A great way to avoid bragging is by answering this question using the words of someone else. Maybe you can recount a time a supervisor or mentor patted you on the back, or recognized a noteworthy strength of yours.
Telling a story is more intriguing and meaningful than just stating a list of self-perceived attributes. Another important part to consider when answering this question is how much your answer fits what might be important for this role.
The skill you choose to emphasize might change based on the job you’re exploring, so make sure to do your research.
- When can you start?
Take the case of my client, Stephanie. She was asked this question while interviewing for one job but didn’t know how to answer it because she had just started the interview process for another position.
Ideally, she would be able to procure two offers, and then just choose which position she prefers, or better yet, use one offer to leverage a higher salary for another. Unfortunately though, the two timelines were off by a few weeks, and she needed to answer before she had time to get to the end of the interview process for the second role.
So how do you handle this question if you’re Stephanie and you find yourself wishing you had more time to weigh your options?
Don’t be afraid to ask for time. It may feel difficult to ask something of a hiring manager (especially when you’re so hard to be charming and professional) but you should feel comfortable advocating for yourself in this situation. Believe me, asking for a few days to consider the offer is a totally understandable request.
If you are in the process of interviewing for a different role, it’s also okay to let the hiring manager know that you have a deadline for committing. In a way, this gives you the opportunity to reiterate how excited you are about this position.
The goal is not to come off like you’re rushing them or being pushy, but like you just want to get clarity on their own timeline and the likelihood that you’ll be advancing to later stages and/or being hired.
- Do you have any questions?
The answer to this question should always be yes. The reasons for this are because one, it gives the impression that you’re genuinely interested and curious about the company and role, and two, because it gives you the opportunity to get some information for internet sleuthing.
I recommend that you go to the interview with a few questions prepared and that they are targeted and specific. If your questions are too general, then it will sound like you either don’t know a lot about the company, or you recycle these questions for any interview you do because they can be applicable anywhere.
When you’re being specific, on the other hand, you’re asking questions about initiatives or projects that the company has undergone that you’re excited about. Extra points if you can connect this to one of your strengths.

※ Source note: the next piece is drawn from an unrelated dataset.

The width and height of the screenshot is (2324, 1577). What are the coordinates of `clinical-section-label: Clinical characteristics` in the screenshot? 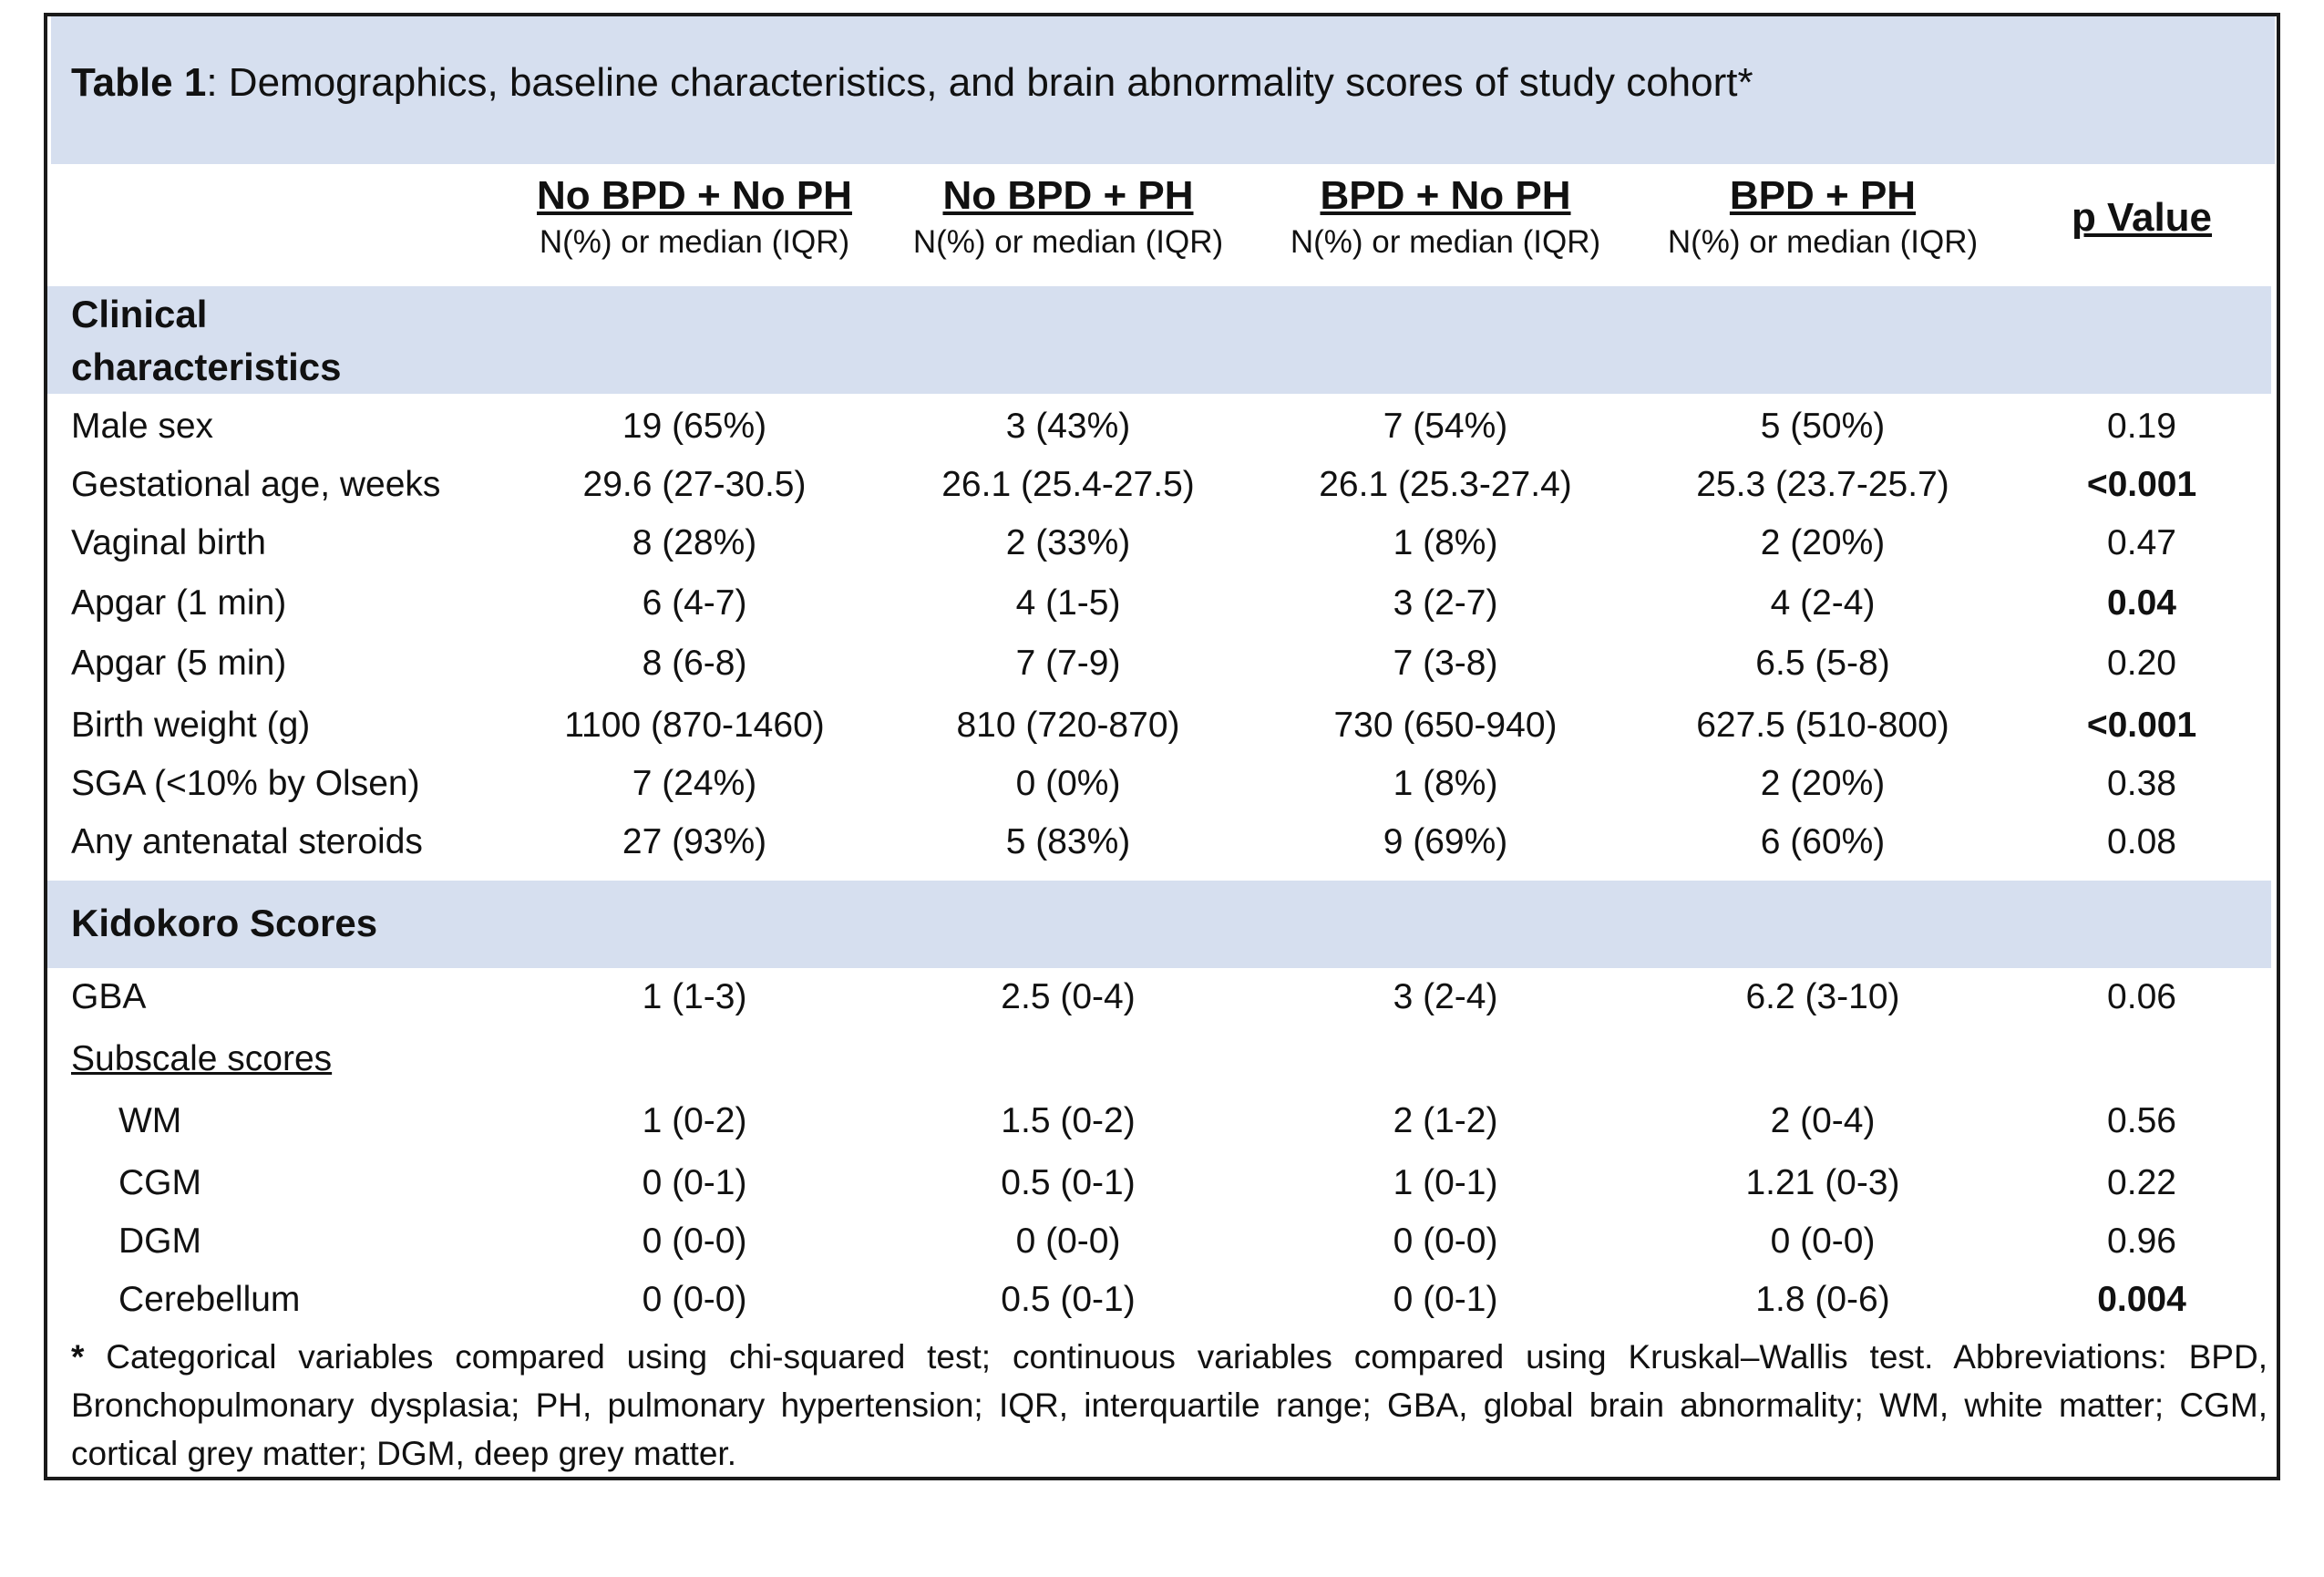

Here are a few of the latest interview questions I would have in my back pocket if I were interviewing for a job in 2022, especially if I was curious or concerned about the remote and/or in-office possibilities:
- “I understand that this position is advertised as fully remote. Do you anticipate a time when you expect the person holding this position to transition to in-person work?”
- “Office culture is very important to me, and I wonder how you feel your staff has been handling the transition to remote work?”
- “If everything goes well with the post-pandemic reopening, what do you think your approach to in-person versus remote work will be in a year’s time?”
- “How do you think that office culture has changed with the shift to more remote work?”
- “I love hearing success stories from the past year. I’d really like to hear about a triumph that your team achieved despite the difficulties of the pandemic.”